Gnome 2.23.5: Testversion mit neuen Features

Tim Schürmann
25.07.2008

Mit der Version 2.23.5 des Linux-Desktops Gnome haben die Entwickler eine weitere Vorschau auf die für September geplante Version 2.24 abgeliefert. Es handelt sich dabei gleichzeitig um die erste Veröffentlichung nach der GUADEC Konferenz. Mit der neuen Version erhielt Nautilus im Browsermodus endlich Register ("Tabs"). Darüber hinaus kann er Dateien aus dem Papierkorb wieder herstellen ("restore from trash"). Evolution unterstützt nun Zusammenfassungen mit Camel DB, Google Contacts und bekam ein neues EPlugin für Nachrichtenvorlagen spendiert.

Der Dokumentenbetrachter Evince erkennt jetzt mit 7-zip komprimierte Comics, kann über die Tastenkombinationen "Alt"+"Linke Pfeiltaste", beziehungsweise "Alt"+"Rechte Pfeiltaste" seine Inhalte rotieren lassen und unterstützt Mediaplayer-Tasten. In Cheese darf man die WebCam in den Voreinstellungen auswählen, zudem nutzt das Programm das OGV-Format als Standardvideoerweiterung. File-Roller kennt ab sofort die Kompressionsformate alz und rzip. Darüber hinaus kann er mit selbstextrahierenden ZIP-Paketen umgehen und erstellt auf Wunsch Archive, die aus mehreren Dateien bestehen ("Multi-Volume").
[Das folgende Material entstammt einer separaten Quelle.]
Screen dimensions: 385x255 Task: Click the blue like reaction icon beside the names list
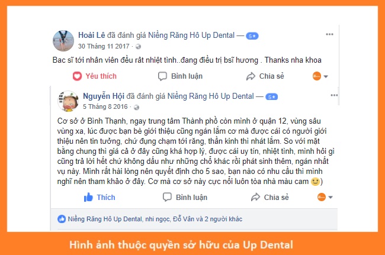[x=62, y=219]
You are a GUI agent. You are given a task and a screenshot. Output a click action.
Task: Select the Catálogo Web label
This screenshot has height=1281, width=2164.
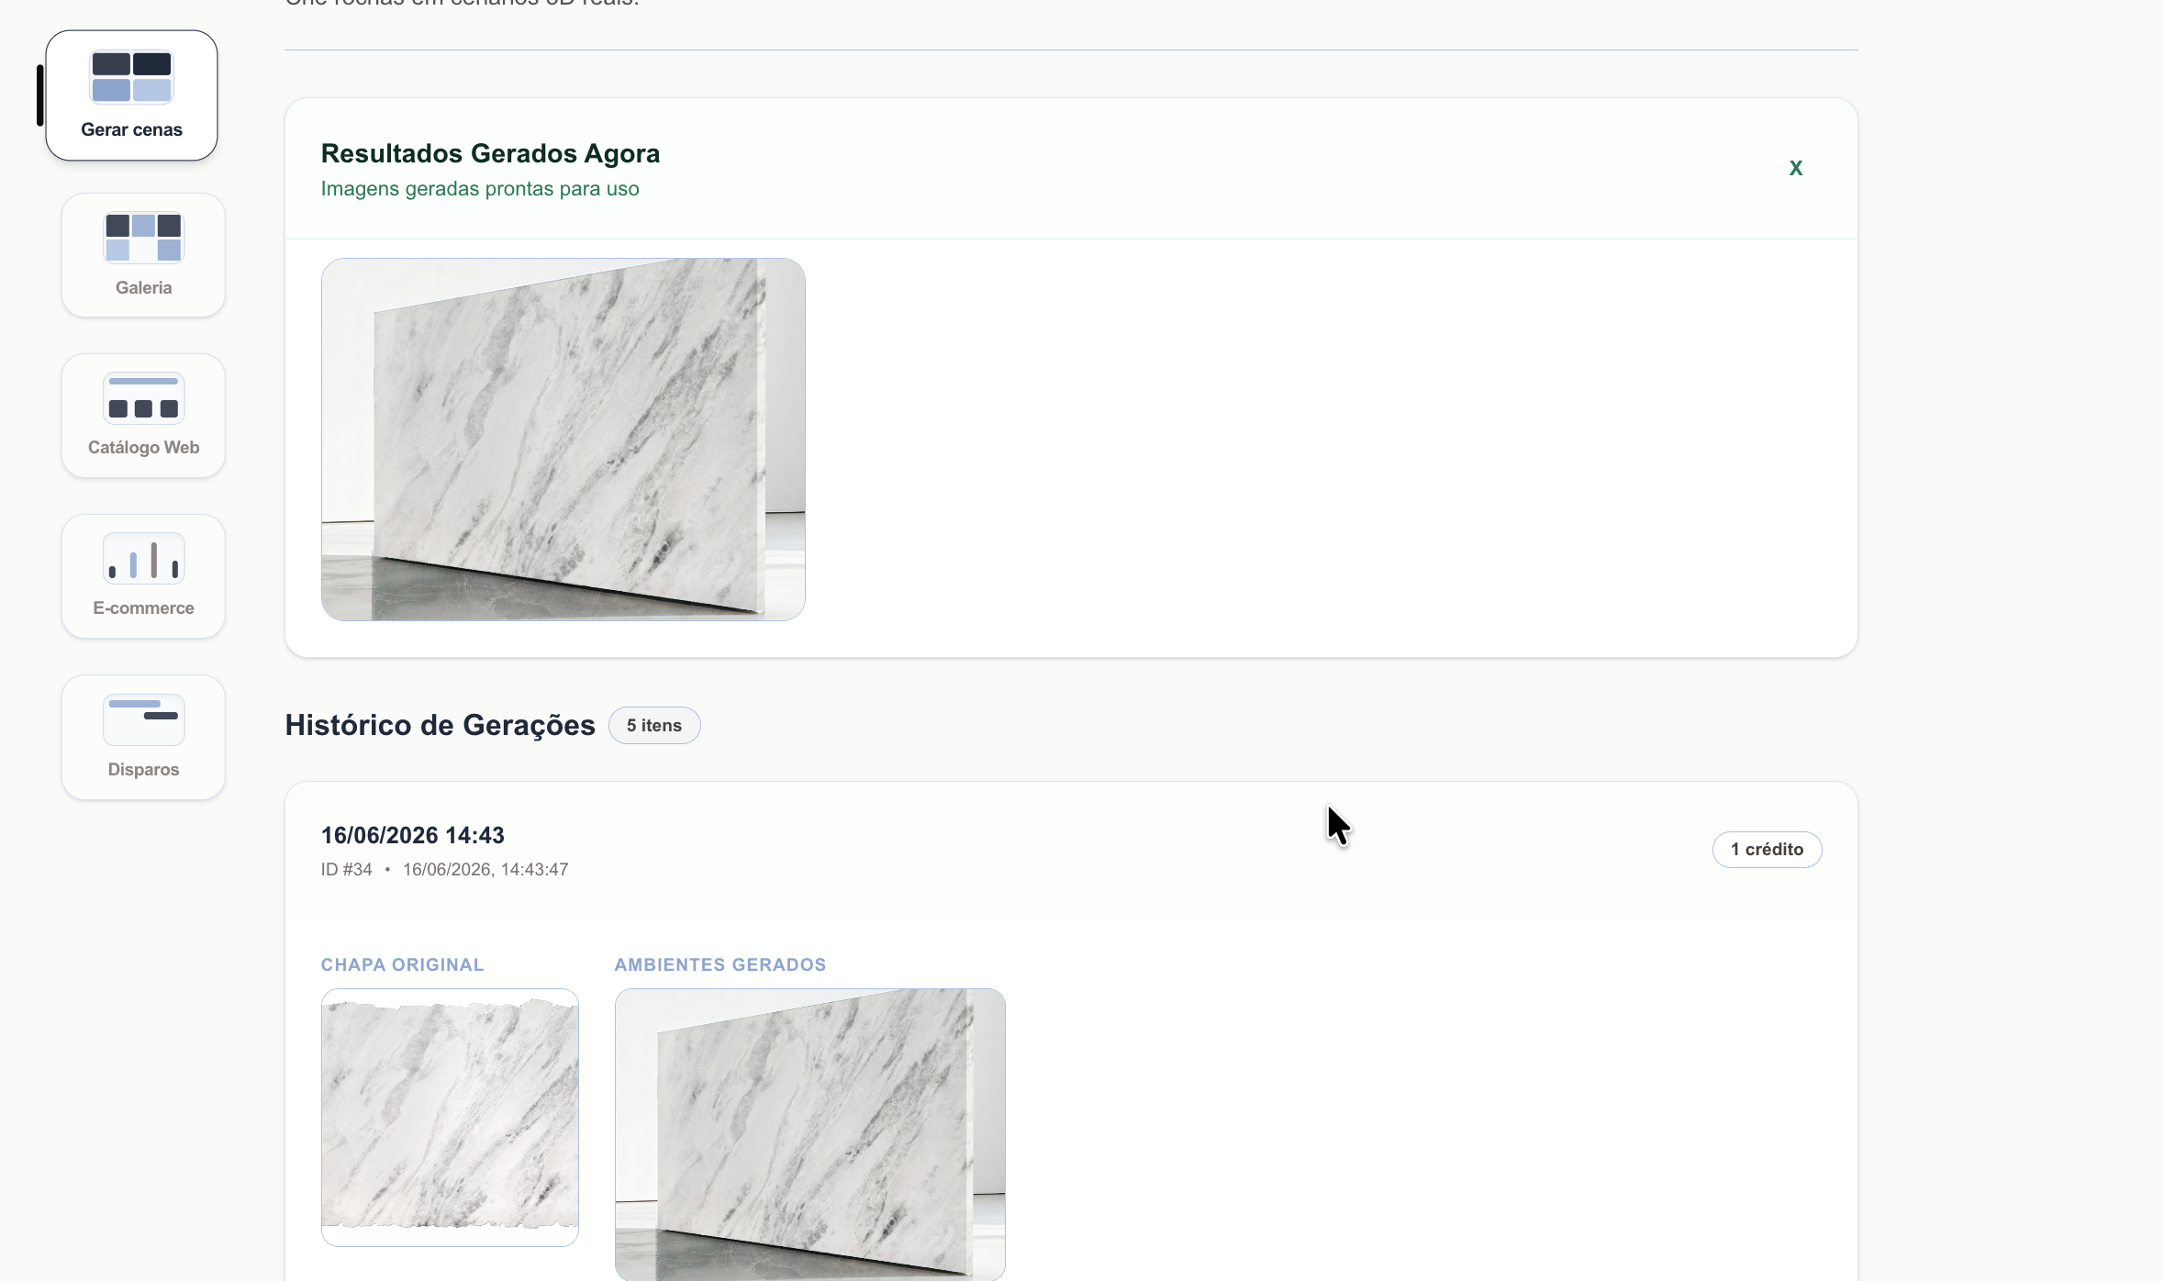(x=143, y=447)
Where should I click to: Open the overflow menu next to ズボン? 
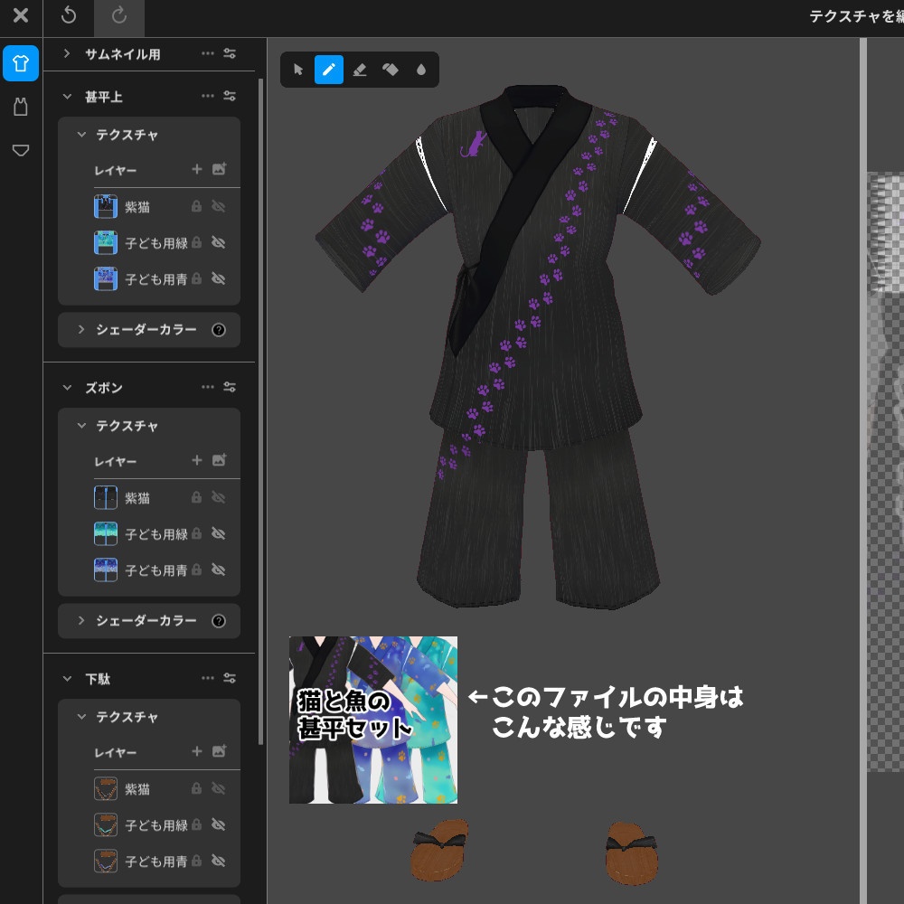point(206,387)
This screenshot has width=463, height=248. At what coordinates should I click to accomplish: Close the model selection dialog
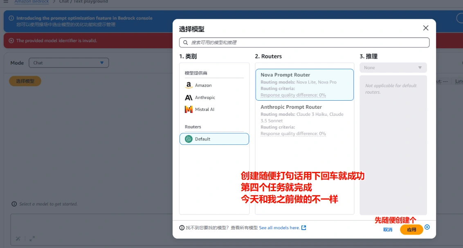click(x=425, y=28)
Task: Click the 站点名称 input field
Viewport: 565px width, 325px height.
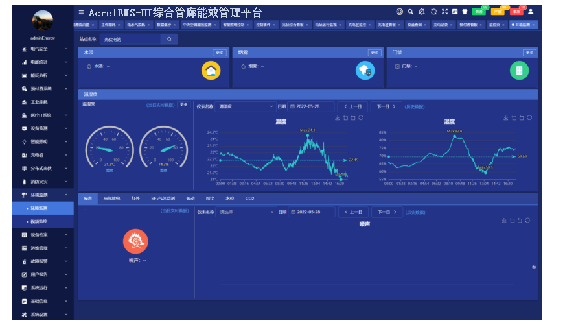Action: pyautogui.click(x=130, y=39)
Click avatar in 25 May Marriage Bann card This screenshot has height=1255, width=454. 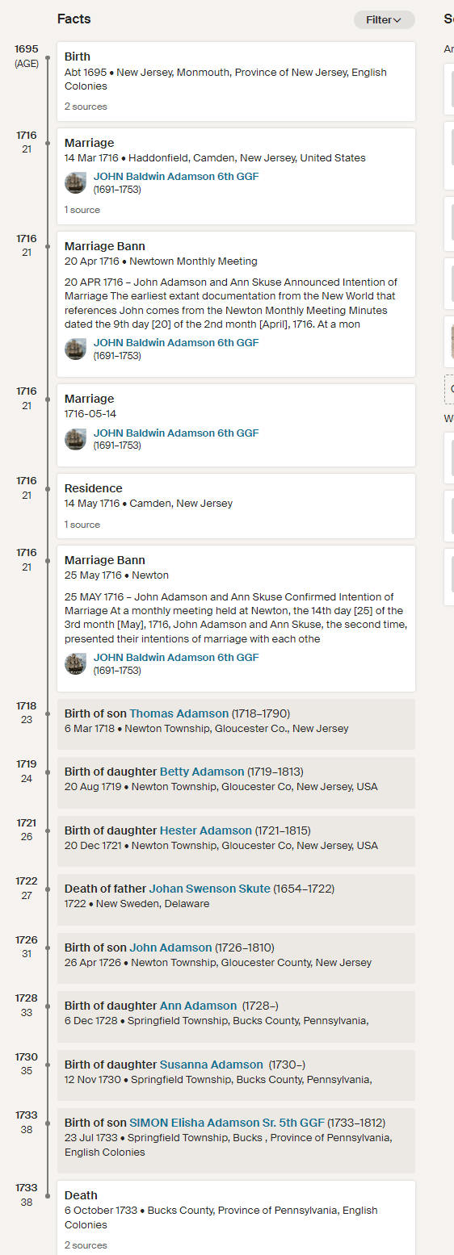76,663
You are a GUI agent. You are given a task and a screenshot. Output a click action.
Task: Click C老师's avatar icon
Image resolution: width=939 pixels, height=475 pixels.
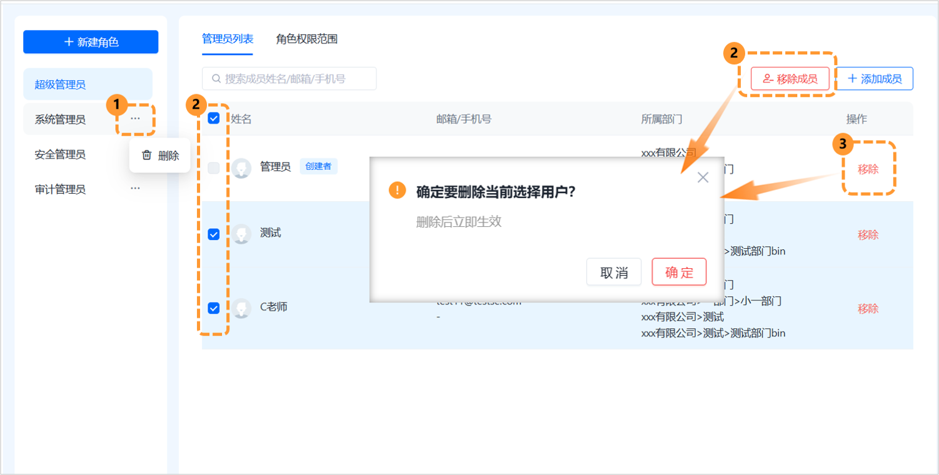point(241,308)
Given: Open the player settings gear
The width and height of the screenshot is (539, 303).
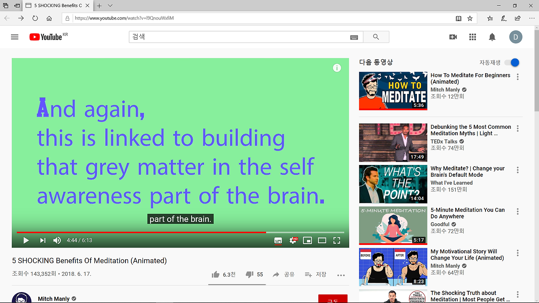Looking at the screenshot, I should point(292,240).
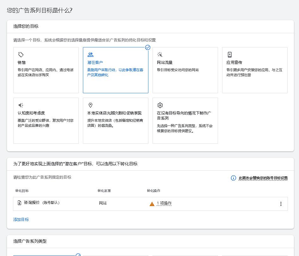Click the 添加目标 link
Screen dimensions: 299x256
click(x=21, y=219)
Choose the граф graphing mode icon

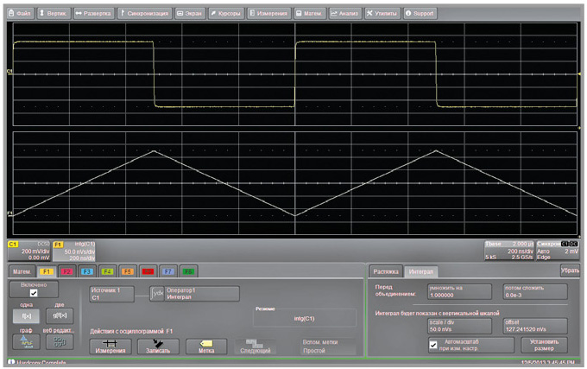coord(25,341)
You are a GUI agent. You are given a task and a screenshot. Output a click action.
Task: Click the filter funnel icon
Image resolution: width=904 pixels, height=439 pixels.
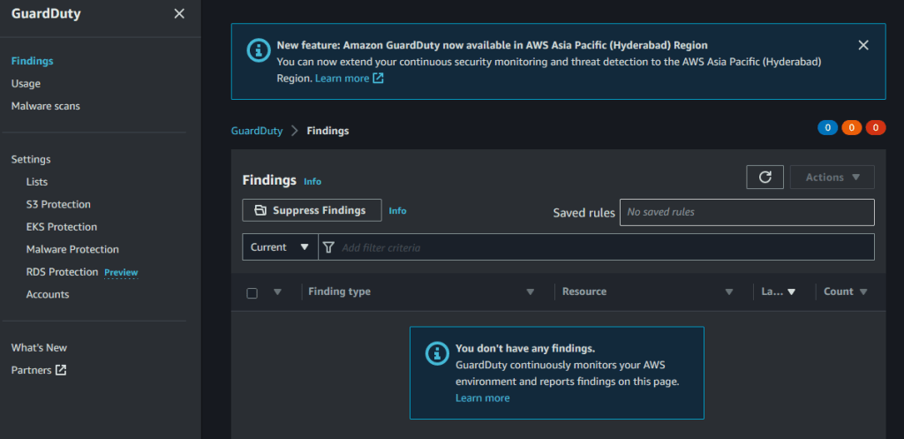[x=328, y=247]
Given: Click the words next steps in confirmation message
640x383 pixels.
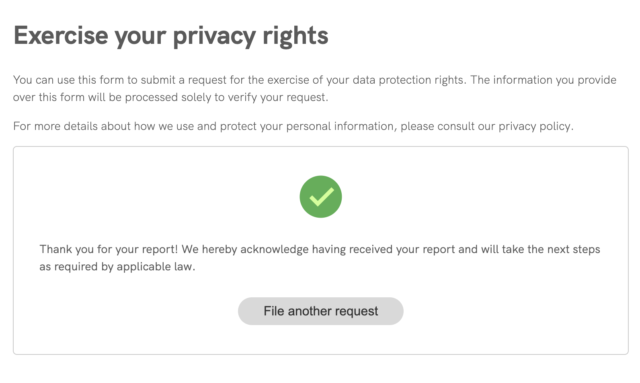Looking at the screenshot, I should click(573, 249).
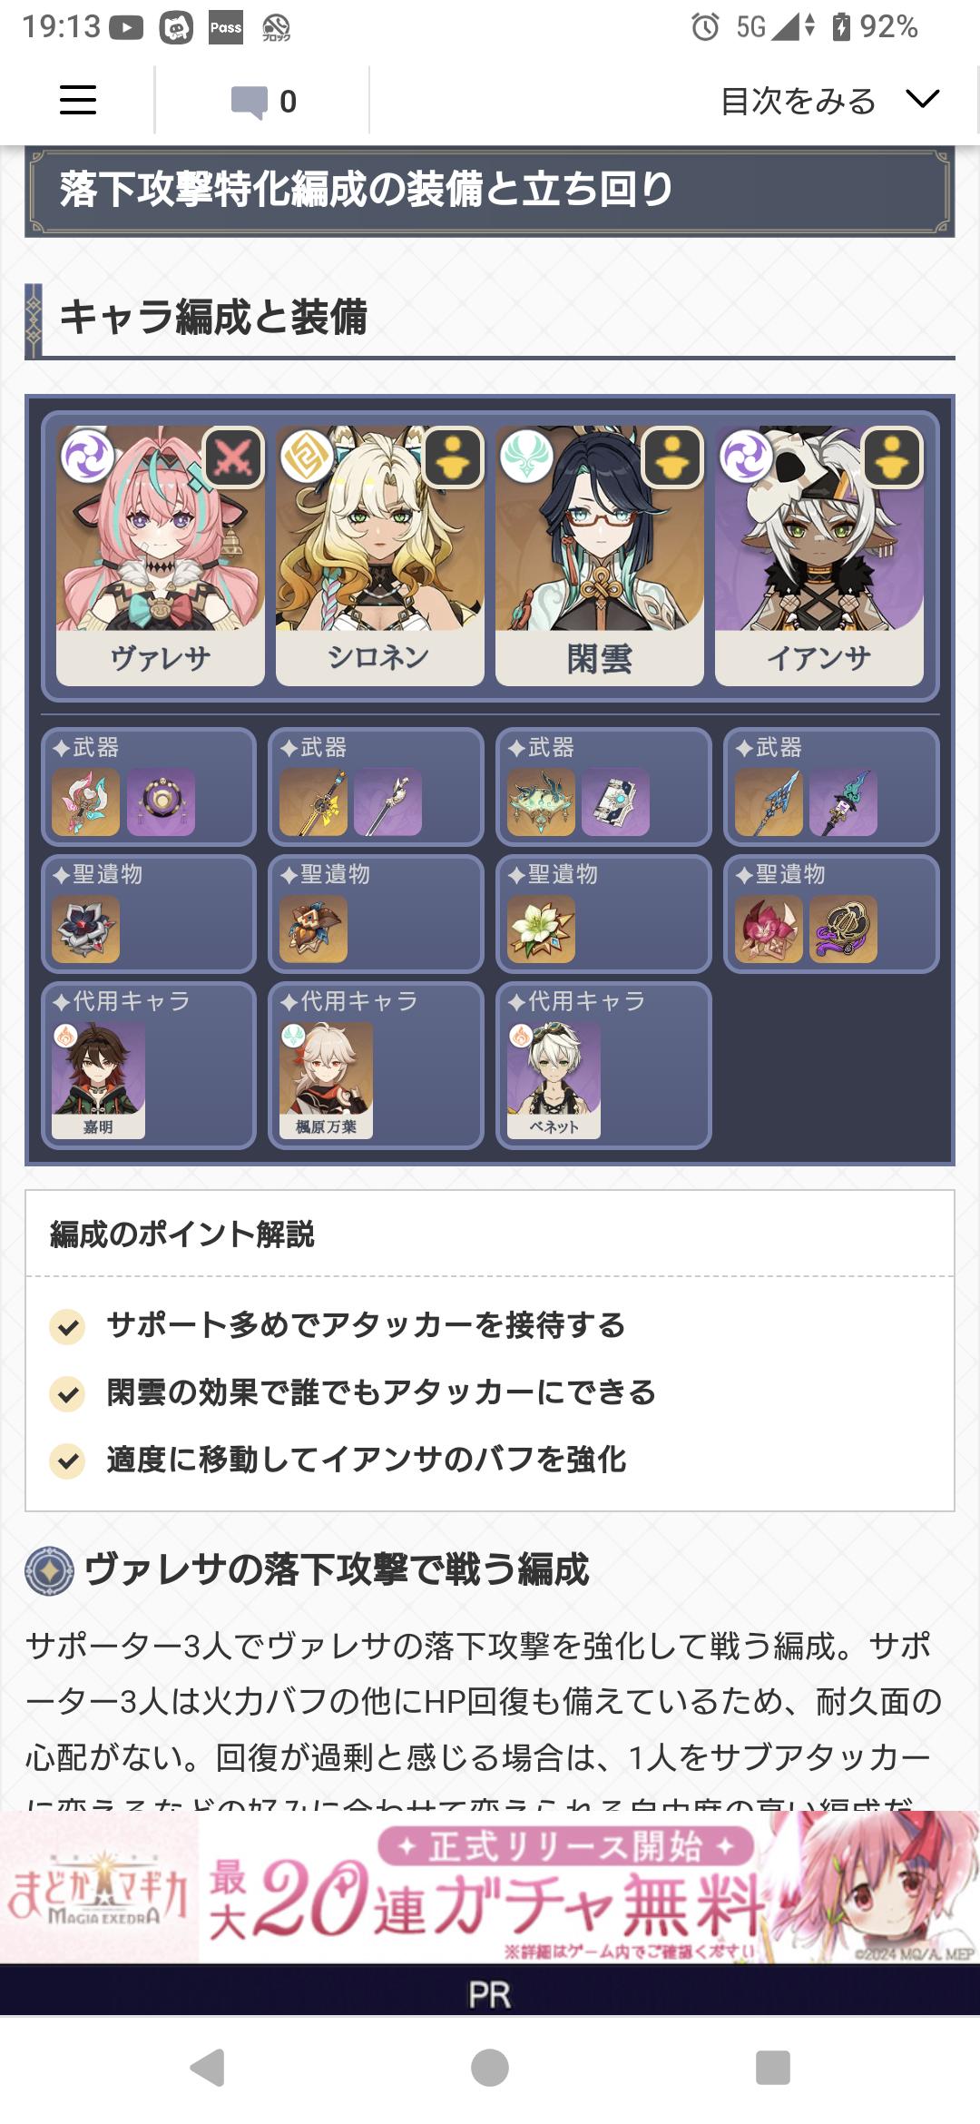Tap ヴァレサ's first weapon icon
The height and width of the screenshot is (2124, 980).
click(x=86, y=802)
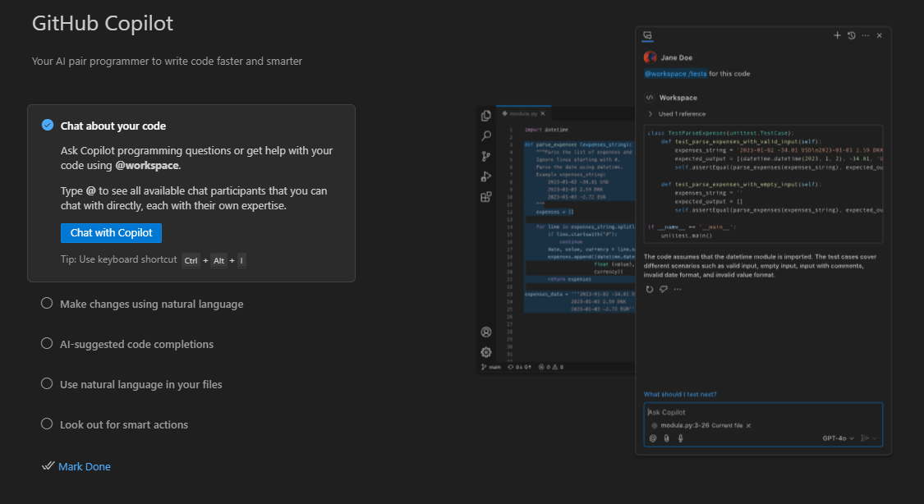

Neu hinzugekommen ist das Paket gnome-backgrounds, das die Hintergrundbilder aus dem von Gnome veranstalteten Wettbewerb enthält. Unter der Haube wurden die Bibliothek GLIB auf Version 2.17.4 und GTK+ auf Version 2.13.5 gehievt. Darüber hinaus gab es zahlreiche Fehlerkorrekturen, sowie Aktualisierungen in den Dokumentationen und Übersetzungen. Alle Änderungen im Detail führen die Release Notes auf.

Da es sich bei Gnome 2.23.5 um eine Testversion handelt, sollte man von einem produktiven Einsatz absehen. Die Entwickler bitten jedoch darum: Ladet es herunter, kompiliert es, testet es ("Go download it. Go compile it. Go test it."). Wer dem folgen möchte, kann den Quellcode per GARNOME oder jhbuild übersetzen. Die erste BETA-Version soll laut Zeitplan am 20. August erscheinen. Die Programmierschnittstellen (in Form der API und ABI) wollen die Entwickler bereits am 28. Juli einfrieren, am 4. August folgt dann der "Feature Freeze", nach dem in Gnome keine neuen Funktionen mehr landen.